Oh ! Kernok était laconique !

Puis s’adressant au pilote : « Le commandement du navire m’appartient comme second du bord ; ainsi tu vas changer de route. Au lieu de gouverner au sud-est, tu mettras le cap au nord-ouest, car nous allons virer de bord et gagner Nantes ou Saint-Malo. » Le fait est que Kernok avait en vain tâché de dégoûter le défunt capitaine du trafic des nègres, non par philanthropie, non ! mais par un motif bien plus puissant aux yeux d’un homme raisonnable.

« Capitaine, lui disait-il sans cesse, vous faites des avances qui vous rapportent tout au plus trois cents pour cent ; à votre place, moi, maître, je gagnerais autant, et même davantage, sans débourser un sou. Votre brick marche comme une dorade ; armez-le en course, je réponds de l’équipage ; laissez-moi faire, et à chaque prise vous entendrez la chanson du corsaire. » Mais l’éloquence de Kernok n’avait jamais ébranlé la volonté du capitaine, car il savait parfaitement que ceux qui embrassaient cette noble profession finissaient tôt ou tard par se balancer au bout d’une vergue ; aussi l’inexorable capitaine était-il tombé à la mer par accident.

À peine Kernok se vit-il maître du navire qu’il retourna à Nantes pour recruter un équipage convenable, armer son bâtiment, et mettre à exécution son projet favori.

Et voyez s’il n’y a pas une Providence : à peine arrivé en France, il apprend que l’Angleterre nous a déclaré la guerre ; il obtient une lettre de marque, sort, donné la chasse à un trois-mâts marchand, et rentre avec sa prise à Saint-Pol-de-Léon.

Que dirais-je de plus ? Le bonheur favorisa toujours Kernok ; car le ciel est juste : il fit mainte prise aux Anglais.
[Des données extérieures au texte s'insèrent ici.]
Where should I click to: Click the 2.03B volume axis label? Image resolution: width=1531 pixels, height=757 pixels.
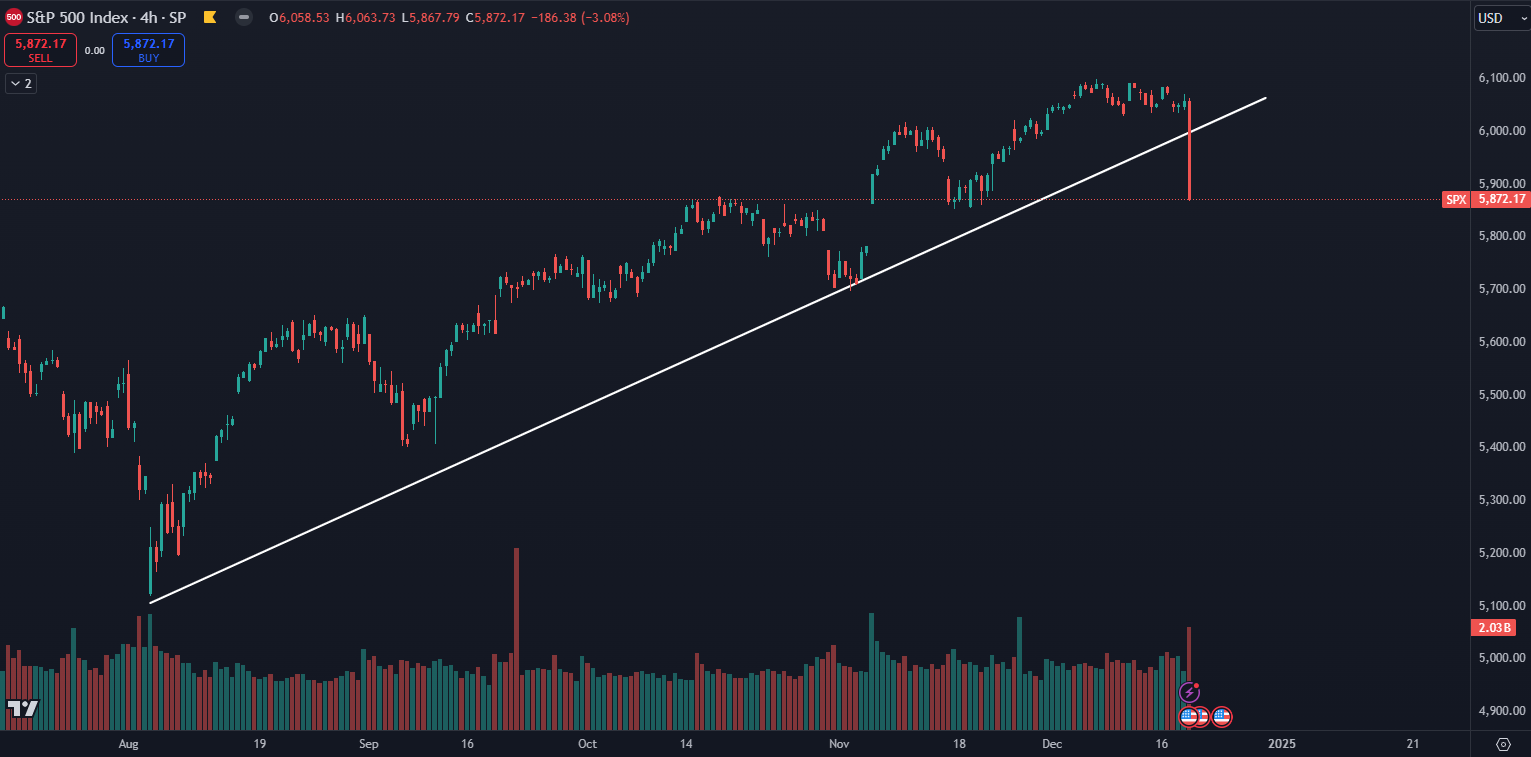pyautogui.click(x=1493, y=628)
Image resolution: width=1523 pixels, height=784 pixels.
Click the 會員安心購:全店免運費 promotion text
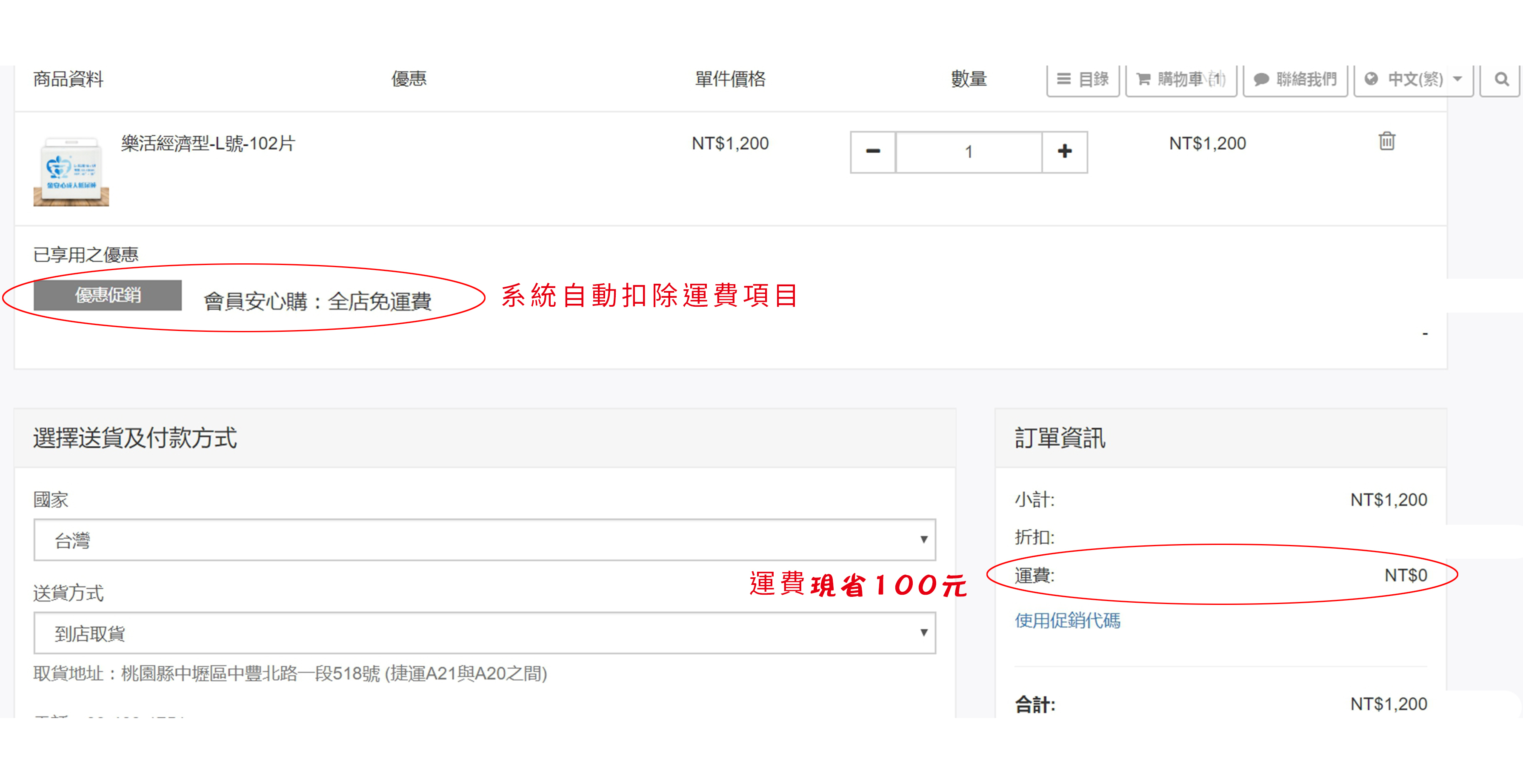coord(317,301)
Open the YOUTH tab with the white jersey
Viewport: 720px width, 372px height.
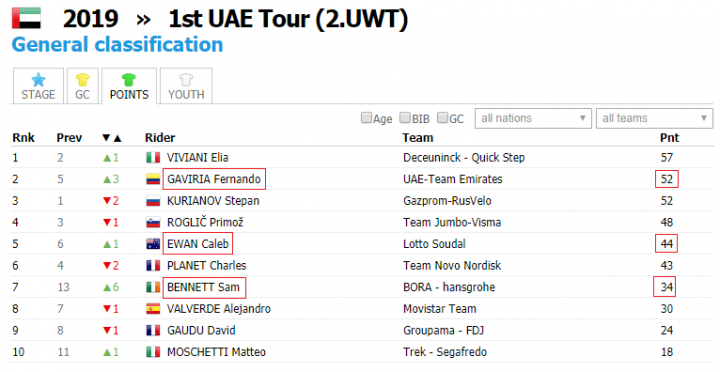(x=186, y=86)
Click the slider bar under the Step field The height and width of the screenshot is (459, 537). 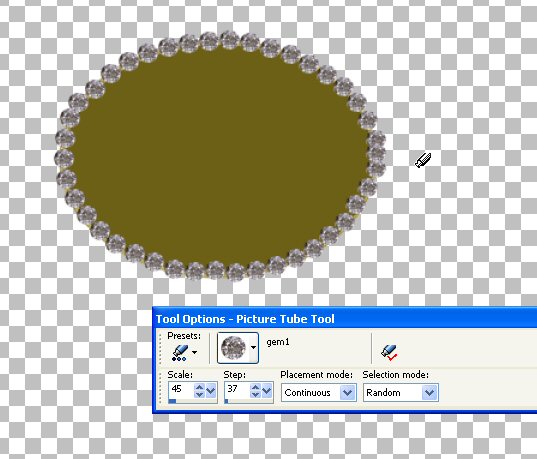[x=249, y=401]
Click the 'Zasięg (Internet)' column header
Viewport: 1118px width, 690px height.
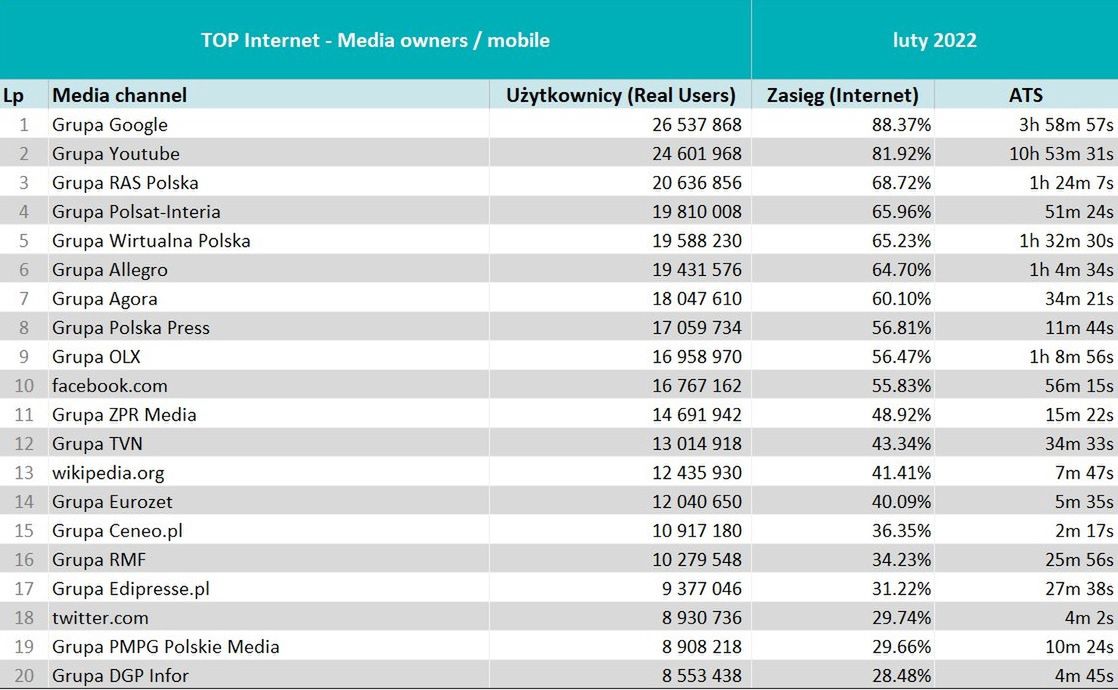pyautogui.click(x=842, y=95)
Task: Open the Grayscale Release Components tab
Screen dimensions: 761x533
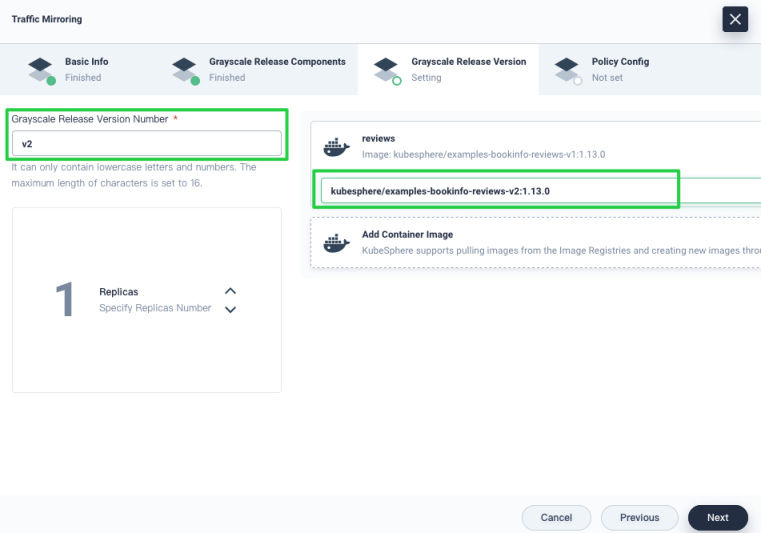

L’argent qu’il en retirait s’écoulait rapidement dans les tavernes de Saint-Pol ; et c’est au moment de se remettre en mer pour battre monnaie, comme il disait dans son naïf langage, que nous le voyons arriver au sein de la respectable famille de l’écorcheur.

« Mais, sacrebleu ! ouvrez donc, répéta-t-il en secouant vigoureusement la porte. Vous restez tapis comme des goélands dans le creux d’un rocher. » On ouvrit.